_YOUR GOAL_
The expected output is a copy of every line in the records with the string "will".
------------------------------------
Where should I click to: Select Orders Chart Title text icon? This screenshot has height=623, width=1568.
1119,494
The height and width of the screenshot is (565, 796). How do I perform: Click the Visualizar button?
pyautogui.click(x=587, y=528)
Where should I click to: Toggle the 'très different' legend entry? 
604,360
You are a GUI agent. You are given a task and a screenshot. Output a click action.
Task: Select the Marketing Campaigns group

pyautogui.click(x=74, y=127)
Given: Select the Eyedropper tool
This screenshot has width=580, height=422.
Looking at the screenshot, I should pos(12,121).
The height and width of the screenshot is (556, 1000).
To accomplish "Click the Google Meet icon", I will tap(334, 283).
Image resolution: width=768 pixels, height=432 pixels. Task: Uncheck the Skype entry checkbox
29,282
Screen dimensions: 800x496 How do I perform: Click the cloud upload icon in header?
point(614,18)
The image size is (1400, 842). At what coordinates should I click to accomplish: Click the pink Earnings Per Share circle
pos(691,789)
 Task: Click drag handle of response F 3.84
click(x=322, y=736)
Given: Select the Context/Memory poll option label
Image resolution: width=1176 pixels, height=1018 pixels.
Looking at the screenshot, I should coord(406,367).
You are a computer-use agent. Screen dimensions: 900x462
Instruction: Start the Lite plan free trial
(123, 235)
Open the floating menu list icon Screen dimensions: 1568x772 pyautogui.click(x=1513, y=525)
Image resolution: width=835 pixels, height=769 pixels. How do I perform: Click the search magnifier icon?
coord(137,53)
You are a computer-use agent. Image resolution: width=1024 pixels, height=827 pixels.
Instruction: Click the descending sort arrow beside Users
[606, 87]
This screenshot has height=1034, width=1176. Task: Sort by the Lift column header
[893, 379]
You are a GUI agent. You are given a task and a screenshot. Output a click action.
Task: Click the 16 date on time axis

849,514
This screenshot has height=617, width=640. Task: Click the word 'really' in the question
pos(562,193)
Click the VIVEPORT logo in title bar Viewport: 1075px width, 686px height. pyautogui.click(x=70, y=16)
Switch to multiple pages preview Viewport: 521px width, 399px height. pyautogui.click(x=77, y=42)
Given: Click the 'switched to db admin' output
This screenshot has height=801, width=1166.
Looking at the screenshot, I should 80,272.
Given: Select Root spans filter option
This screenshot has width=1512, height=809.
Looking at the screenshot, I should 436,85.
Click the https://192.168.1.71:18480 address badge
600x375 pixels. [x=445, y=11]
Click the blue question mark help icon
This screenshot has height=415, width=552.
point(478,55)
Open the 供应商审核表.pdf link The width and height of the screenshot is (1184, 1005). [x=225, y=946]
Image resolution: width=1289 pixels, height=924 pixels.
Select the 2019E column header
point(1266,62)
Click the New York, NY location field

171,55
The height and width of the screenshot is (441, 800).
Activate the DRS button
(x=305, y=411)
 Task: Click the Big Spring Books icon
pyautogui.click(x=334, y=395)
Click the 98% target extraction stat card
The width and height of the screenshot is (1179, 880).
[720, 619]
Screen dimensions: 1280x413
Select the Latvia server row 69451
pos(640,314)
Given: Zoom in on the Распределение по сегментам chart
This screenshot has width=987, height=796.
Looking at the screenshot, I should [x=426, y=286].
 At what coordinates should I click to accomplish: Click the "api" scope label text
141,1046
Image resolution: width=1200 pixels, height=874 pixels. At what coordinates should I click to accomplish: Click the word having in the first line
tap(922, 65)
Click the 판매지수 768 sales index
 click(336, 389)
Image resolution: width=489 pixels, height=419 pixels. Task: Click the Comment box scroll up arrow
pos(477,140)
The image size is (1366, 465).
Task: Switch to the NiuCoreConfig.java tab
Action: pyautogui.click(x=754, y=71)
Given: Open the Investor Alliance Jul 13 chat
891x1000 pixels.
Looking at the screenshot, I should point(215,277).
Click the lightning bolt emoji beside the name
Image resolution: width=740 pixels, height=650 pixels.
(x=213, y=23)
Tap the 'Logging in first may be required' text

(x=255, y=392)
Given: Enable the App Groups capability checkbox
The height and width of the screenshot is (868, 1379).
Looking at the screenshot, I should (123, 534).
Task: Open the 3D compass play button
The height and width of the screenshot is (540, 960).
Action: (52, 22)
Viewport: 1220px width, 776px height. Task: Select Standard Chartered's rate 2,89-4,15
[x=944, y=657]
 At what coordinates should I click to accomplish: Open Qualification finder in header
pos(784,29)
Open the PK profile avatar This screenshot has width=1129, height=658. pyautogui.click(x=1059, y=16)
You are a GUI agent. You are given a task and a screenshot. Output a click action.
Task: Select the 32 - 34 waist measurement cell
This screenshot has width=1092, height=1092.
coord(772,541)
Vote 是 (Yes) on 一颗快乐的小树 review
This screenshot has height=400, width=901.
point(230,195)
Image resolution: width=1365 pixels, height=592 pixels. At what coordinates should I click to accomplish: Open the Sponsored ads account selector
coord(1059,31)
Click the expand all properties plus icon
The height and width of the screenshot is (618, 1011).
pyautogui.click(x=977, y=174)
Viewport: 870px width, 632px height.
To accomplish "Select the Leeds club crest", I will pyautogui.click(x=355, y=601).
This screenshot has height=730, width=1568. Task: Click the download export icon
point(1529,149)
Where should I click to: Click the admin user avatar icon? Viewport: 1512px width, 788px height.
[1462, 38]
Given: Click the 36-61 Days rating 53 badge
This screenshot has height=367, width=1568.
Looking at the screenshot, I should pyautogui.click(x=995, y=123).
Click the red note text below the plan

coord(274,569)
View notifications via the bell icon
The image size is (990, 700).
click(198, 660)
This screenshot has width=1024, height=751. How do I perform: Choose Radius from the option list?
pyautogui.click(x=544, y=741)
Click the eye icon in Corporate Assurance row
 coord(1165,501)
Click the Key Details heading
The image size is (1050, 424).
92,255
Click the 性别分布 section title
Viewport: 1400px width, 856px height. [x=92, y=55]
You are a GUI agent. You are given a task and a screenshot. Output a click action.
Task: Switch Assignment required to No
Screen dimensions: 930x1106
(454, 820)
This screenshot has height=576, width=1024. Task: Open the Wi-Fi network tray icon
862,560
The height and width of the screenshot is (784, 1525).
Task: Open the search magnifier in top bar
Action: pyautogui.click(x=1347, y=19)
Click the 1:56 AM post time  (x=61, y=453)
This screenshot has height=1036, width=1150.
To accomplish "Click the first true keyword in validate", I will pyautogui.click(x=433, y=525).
------------------------------------
_REPLY TO THE EXERCISE_
To accomplish "Click the Google Meet icon", I will tap(334, 283).
To accomplish "Select the Leeds club crest", I will pyautogui.click(x=355, y=601).
To accomplish "Click the first true keyword in validate", I will pyautogui.click(x=433, y=525).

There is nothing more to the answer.